What kind of work is that? And why are the developers willingly not wanting to prioritize it, if the alternative of not doing it is becoming jobless? Do we need some kind of PM figure to say things like: "If we don't make this feature for the client, we are doomed, so start coding. Chop chop!". And do we need to keep that guy on the payroll for simply relaying a message?

1 comments

> Do we need some kind of PM figure to say things like: "If we don't make this feature for the client, we are doomed, so start coding. Chop chop!".

Yes, and yes! I believe you're starting to see. Good management has value. Even if that is to deflect invalid criticism for devs.

Right - like, you'd think it's obvious that of course you'd just do the right thing. But developers are expensive and market research, talking to customers, planning for the future, etc. becomes rivalrous to building things. And that stuff is generally much less interesting, so without compulsions to solve those problems, they frequently then don't get solved.

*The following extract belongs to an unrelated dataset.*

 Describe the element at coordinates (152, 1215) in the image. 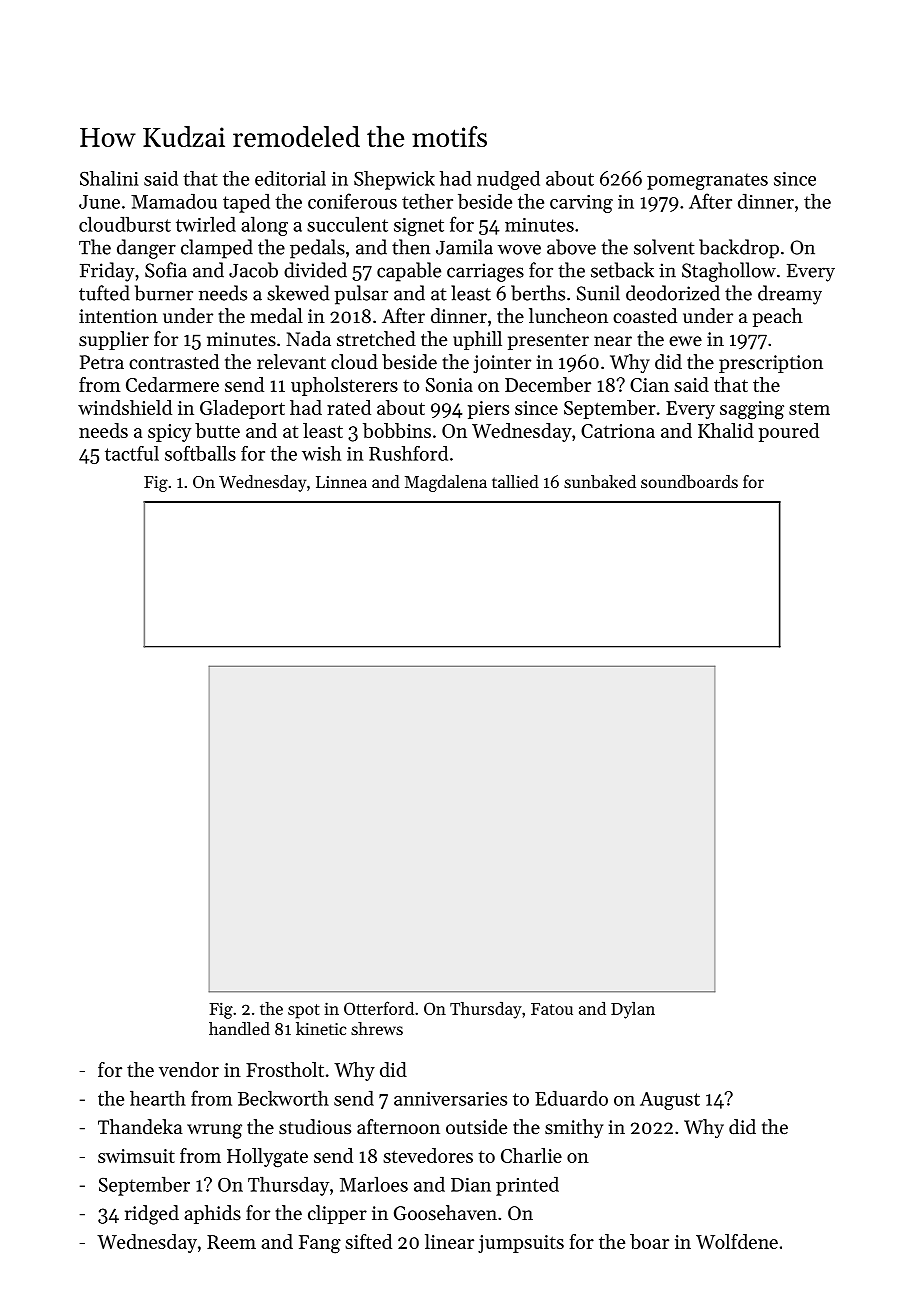

I see `ridged` at that location.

"But if you don't do these things, the company fails!" Yeah, and look at all those small, engineering-heavy companies that do exactly that! And further--eventually, as you scale you reinvent division of labor because as much as we like to kid ourselves, software developers are not, universally, better at doing everyone else's job. (If you find yourself in a position where you are better at doing everyone else's job, you should probably find a new company to work at.)